▸ Written tasks
• A. Convert the records, from the line containing "Where should I click to: Select the green" through the final line of the records inclusive, into a JSON list of strings with one string per line, skipping blank lines.
• B. Continue the text on char size and packing characters into machine words from where it stops.

▸ Supplied text
In modern C, a char
is guaranteed to be independently modifiable, without disturbing surrounding data. It's usually chosen to be the width of the narrowest load/store instruction. So on Alpha or word-addressable CPUs, a char
had to be the word size, or else every char
store would have to compile to an atomic RMW on the containing word. (Rather than a much cheaper non-atomic RMW like some early compilers actually used, before C11 introduces a thread-aware memory model to the language.) See Can modern x86 hardware not store a single byte to memory? (which covers modern ISAs in general) and C++ memory model and race conditions on char arrays for the requirements C++11 and C11 place on char
.
But that Wikipedia table of word and char sizes in historical machines is clearly not about that, given the sizes. (e.g. smaller than a word on some word-addressable machines, I'm pretty sure).
It's about how software (and character I/O hardware like terminals) packed multiple character of the machine's native character encoding (e.g. a subset of ASCII, EBCDIC, or something earlier) into machine words.

▸ Material for this task
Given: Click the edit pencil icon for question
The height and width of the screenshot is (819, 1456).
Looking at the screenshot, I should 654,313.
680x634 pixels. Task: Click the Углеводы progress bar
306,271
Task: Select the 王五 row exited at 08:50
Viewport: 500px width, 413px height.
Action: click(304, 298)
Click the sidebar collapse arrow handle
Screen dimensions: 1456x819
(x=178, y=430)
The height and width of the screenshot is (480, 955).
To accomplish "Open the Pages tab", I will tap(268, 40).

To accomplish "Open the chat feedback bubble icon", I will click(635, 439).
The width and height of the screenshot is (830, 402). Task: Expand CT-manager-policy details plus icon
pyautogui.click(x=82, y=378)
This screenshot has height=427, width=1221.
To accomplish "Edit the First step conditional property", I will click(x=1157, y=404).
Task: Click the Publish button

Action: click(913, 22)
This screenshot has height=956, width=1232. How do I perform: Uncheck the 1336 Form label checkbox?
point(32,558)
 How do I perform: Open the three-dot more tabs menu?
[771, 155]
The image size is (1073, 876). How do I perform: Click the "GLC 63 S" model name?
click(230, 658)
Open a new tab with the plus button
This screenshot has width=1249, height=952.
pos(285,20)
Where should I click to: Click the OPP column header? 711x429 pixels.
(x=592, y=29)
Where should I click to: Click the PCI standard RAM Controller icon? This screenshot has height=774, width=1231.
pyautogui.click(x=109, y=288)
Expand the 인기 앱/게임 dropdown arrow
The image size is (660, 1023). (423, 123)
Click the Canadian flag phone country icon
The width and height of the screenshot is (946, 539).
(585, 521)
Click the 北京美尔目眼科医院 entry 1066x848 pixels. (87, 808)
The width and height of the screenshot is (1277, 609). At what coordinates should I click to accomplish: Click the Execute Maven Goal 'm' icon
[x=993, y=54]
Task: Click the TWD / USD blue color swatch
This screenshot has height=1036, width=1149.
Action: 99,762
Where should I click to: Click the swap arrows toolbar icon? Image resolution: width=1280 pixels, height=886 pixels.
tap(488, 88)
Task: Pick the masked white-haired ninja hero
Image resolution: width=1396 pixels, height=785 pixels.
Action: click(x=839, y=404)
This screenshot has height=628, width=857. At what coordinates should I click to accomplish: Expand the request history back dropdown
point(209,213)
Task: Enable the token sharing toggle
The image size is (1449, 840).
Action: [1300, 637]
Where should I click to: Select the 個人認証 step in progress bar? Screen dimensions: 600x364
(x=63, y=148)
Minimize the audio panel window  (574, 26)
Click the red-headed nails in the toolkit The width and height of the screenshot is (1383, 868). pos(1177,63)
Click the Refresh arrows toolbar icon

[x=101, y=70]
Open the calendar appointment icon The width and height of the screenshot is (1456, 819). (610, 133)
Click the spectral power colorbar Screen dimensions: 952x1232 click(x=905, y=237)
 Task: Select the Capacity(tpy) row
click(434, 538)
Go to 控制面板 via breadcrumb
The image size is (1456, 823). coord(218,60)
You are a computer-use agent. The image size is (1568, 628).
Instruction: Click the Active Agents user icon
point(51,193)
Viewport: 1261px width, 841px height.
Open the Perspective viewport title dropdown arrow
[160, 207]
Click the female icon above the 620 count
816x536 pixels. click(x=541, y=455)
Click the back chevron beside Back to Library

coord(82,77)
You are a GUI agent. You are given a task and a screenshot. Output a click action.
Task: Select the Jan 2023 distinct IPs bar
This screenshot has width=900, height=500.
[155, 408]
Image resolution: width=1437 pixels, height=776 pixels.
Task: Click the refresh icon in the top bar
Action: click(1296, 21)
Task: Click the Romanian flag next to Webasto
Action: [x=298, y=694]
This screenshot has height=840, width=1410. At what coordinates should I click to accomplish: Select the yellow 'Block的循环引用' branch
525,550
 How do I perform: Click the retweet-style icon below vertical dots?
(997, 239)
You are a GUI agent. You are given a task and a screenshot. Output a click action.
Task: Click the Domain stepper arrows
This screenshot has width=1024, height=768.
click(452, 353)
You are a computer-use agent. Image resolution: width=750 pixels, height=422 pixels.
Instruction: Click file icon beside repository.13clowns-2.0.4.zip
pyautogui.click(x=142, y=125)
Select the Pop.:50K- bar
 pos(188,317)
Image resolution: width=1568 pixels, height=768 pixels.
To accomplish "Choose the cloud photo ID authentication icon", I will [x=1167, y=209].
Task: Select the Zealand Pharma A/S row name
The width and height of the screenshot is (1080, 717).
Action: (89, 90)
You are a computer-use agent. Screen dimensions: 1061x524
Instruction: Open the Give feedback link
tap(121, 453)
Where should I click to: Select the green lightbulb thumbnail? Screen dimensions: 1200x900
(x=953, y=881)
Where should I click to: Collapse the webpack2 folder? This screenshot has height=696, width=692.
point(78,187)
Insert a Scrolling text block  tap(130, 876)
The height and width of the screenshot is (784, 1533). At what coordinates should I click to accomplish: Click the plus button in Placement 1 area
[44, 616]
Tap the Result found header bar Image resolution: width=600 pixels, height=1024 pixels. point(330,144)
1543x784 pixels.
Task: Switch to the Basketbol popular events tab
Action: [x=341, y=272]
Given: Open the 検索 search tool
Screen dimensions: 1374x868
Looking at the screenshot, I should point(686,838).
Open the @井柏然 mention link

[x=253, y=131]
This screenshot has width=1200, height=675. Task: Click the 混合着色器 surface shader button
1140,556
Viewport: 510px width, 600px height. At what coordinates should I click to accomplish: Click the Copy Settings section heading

▸ Expected answers
• A.
[
  "Where should I click to: Select the green lightbulb thumbnail? Screen dimensions: 1200x900",
  "(x=953, y=881)",
  "Where should I click to: Collapse the webpack2 folder? This screenshot has height=696, width=692.",
  "point(78,187)",
  "Insert a Scrolling text block  tap(130, 876)",
  "The height and width of the screenshot is (784, 1533). At what coordinates should I click to accomplish: Click the plus button in Placement 1 area",
  "[44, 616]",
  "Tap the Result found header bar Image resolution: width=600 pixels, height=1024 pixels. point(330,144)",
  "1543x784 pixels.",
  "Task: Switch to the Basketbol popular events tab",
  "Action: [x=341, y=272]",
  "Given: Open the 検索 search tool",
  "Screen dimensions: 1374x868",
  "Looking at the screenshot, I should point(686,838).",
  "Open the @井柏然 mention link",
  "[x=253, y=131]",
  "This screenshot has width=1200, height=675. Task: Click the 混合着色器 surface shader button",
  "1140,556",
  "Viewport: 510px width, 600px height. At what coordinates should I click to accomplish: Click the Copy Settings section heading"
]

• B.
Unicode, and variable-length character encodings like UTF-8 and UTF-16, are recent inventions compared to that history. https://en.wikipedia.org/wiki/Character_encoding#History
Many systems used fewer than 8 bits per character, e.g. 6 (64 unique encodings) is enough for the upper and lower case Latin alphabet plus some special characters and control codes.
These historical character sets are what motivated some of the choices for programming languages to use certain special characters or not, because they were developed on systems that had a certain character set.
Historical machines really did do things like pack 3 characters of text into an 18-bit word.
You might want to search on https://retrocomputing.stackexchange.com/, or even ask a question there after doing some more reading.